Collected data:
-=-=-=-=-

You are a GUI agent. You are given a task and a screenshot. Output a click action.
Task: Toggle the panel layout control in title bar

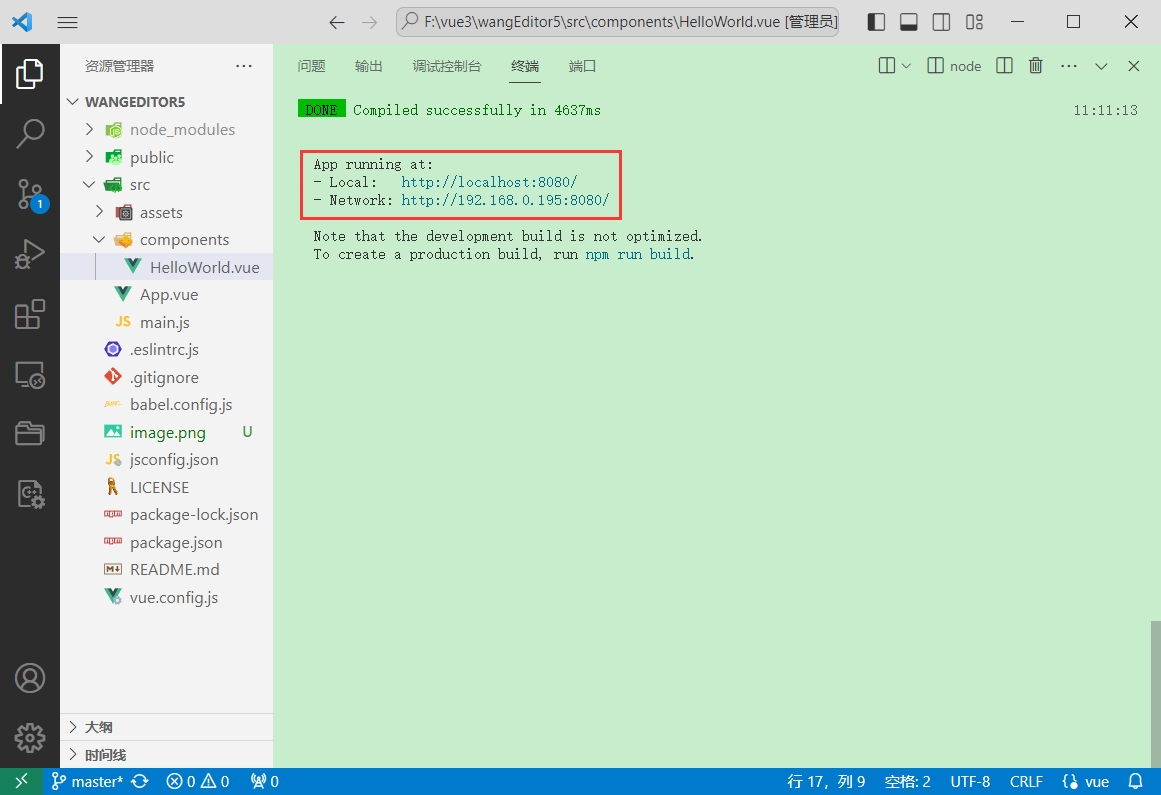click(911, 21)
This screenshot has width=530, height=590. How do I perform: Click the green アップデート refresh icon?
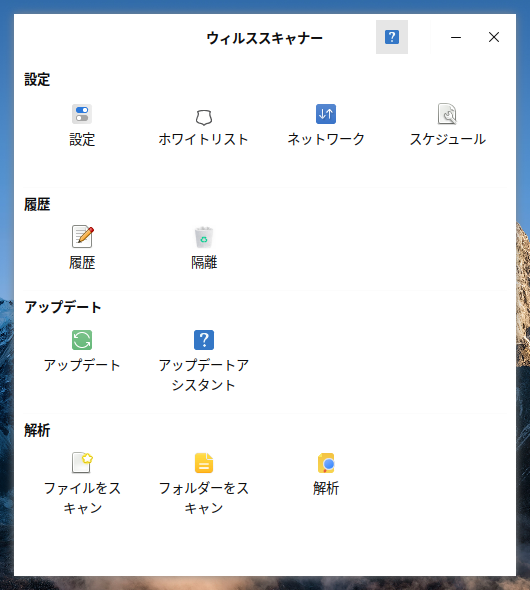point(82,340)
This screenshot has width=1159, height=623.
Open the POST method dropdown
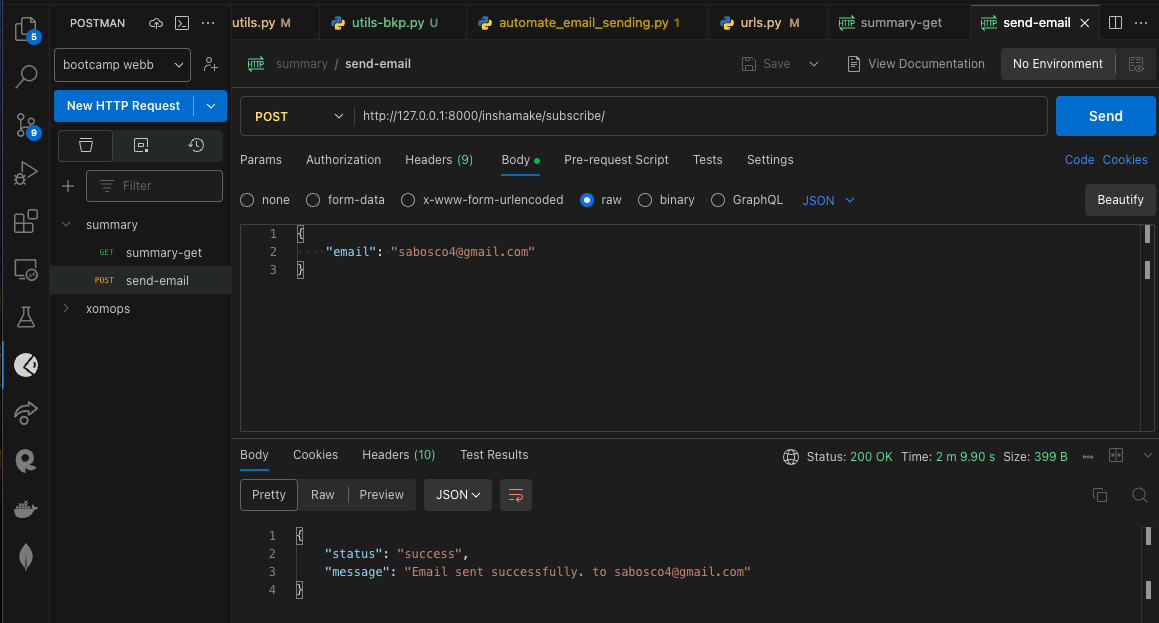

-=-=-=-=-

All records must be output exactly as they are, except for the pictures, which are left out.

> The answer
You are a GUI agent. You are given a task and a screenshot. Output a click action.
Task: Toggle the panel layout control in title bar

click(911, 21)
This screenshot has width=530, height=590. How do I perform: Click the green アップデート refresh icon?
point(82,340)
This screenshot has width=1159, height=623.
Open the POST method dropdown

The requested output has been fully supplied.